UROLOGY · CONDITIONS
Bladder Prolapse
Descent of the bladder into the vaginal canal due to weakened pelvic floor support — causing urinary symptoms and a sensation of vaginal bulge. Correctable with surgery.
ABOUT THIS CONDITION
What is Bladder Prolapse?
A cystocele (bladder prolapse) occurs when the supportive fascia between the bladder and vaginal wall weakens, allowing the bladder to descend into the vagina. It is most common after vaginal childbirth and at menopause. Symptoms include pelvic pressure, a sensation of vaginal bulge, incomplete bladder emptying, and urinary incontinence. Dr. Vipin provides a comprehensive assessment of all pelvic floor compartments before recommending the most appropriate repair — conservative with a pessary, vaginal anterior colporrhaphy, or laparoscopic sacrocolpopexy for durable anatomical correction.
SIGNS TO WATCH
Common Symptoms
Symptoms that need attention
WHY IT HAPPENS
Causes & Risk Factors
- Vaginal childbirth — stretching and tearing of supports
- Menopause — oestrogen loss weakening pelvic floor
- Chronic straining from constipation or heavy lifting
- Obesity increasing abdominal pressure chronically
- Connective tissue disorders — Marfan, Ehlers-Danlos
- Hysterectomy disrupting apical vaginal support
CLINICAL DETAILS
KeyFacts
Prolapse is graded I–IV using the standardised POP-Q system before treatment planning.
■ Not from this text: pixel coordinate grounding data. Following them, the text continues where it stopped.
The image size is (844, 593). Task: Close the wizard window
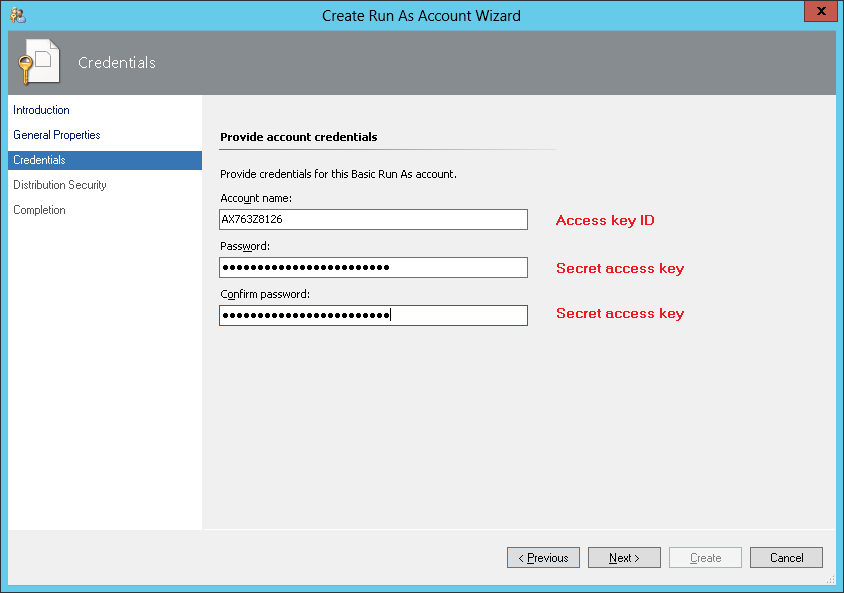pos(820,12)
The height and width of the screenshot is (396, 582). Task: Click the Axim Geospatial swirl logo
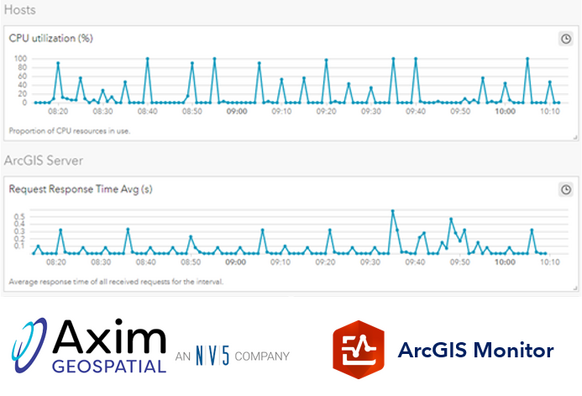(x=29, y=345)
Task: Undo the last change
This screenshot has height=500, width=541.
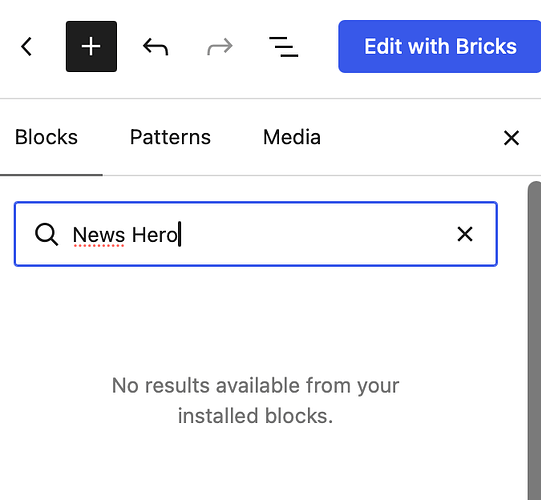Action: [156, 47]
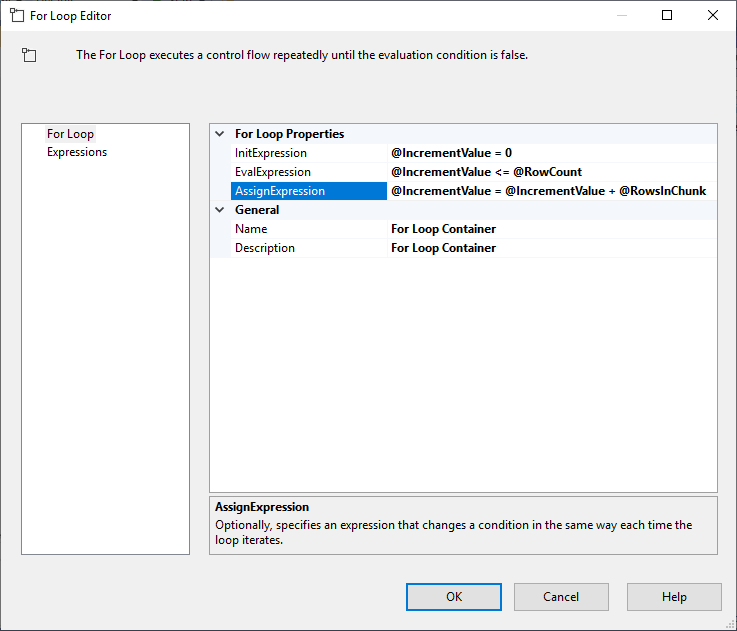
Task: Open Help for the dialog
Action: tap(673, 597)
Ring or shelf pessary supports the bladder non-surgically — suitable for women unfit for or declining surgery.
Anterior colporrhaphy is the standard vaginal repair for primary moderate cystocele.
Laparoscopic or robotic sacrocolpopexy provides gold standard apical support with mesh to the sacrum.
Coexisting stress incontinence can be addressed simultaneously with a mid-urethral sling.
Vaginal repair: 2–3 day hospital stay. Laparoscopic repair: 1–2 days. Pelvic rest for 6 weeks.
HOW WE TREAT IT
Treatment Approach
Laparoscopic Sacrocolpopexy
A mesh is sutured to the anterior vaginal wall and fixed to the anterior longitudinal ligament of the sacrum laparoscopically — providing durable apical and anterior support with low prolapse recurrence rates.
- 1
Assessment
POP-Q staging grades prolapse severity. Urodynamics assesses coexisting incontinence or bladder overactivity before planning repair.
- 2
Conservative First
Pelvic floor exercises and ring pessary support are offered as non-surgical options for mild to moderate symptomatic cystocele.
- 3
Surgical Repair
Anterior colporrhaphy (vaginal approach) or laparoscopic sacrocolpopexy (abdominal approach) selected based on grade, compartments involved, and patient preference.
- 4
Recovery
Catheter removed at 24–48 hours. Vaginal rest for 6 weeks. Pelvic floor physiotherapy commenced at 6 weeks to consolidate surgical repair.
AVAILABLE TREATMENTS
Treatment Options
Anterior + Posterior Colporrhaphy
Vaginal plication of the pubocervical fascia to repair the cystocele — standard surgical repair for primary anterior compartment prolapse.
Paravaginal Repair
Reattachment of detached lateral paravaginal fascia to the arcus tendineus — corrects the lateral defect causing bladder prolapse.
Open / Laparoscopic Sacrocolpopexy
Mesh sutured to the vaginal wall and fixed to the sacrum laparoscopically — gold standard for durable apical and anterior support.
Robotic Sacrocolpopexy
Robot-assisted sacrocolpopexy using da Vinci instrumentation — superior dexterity for mesh suturing in the deep pelvis.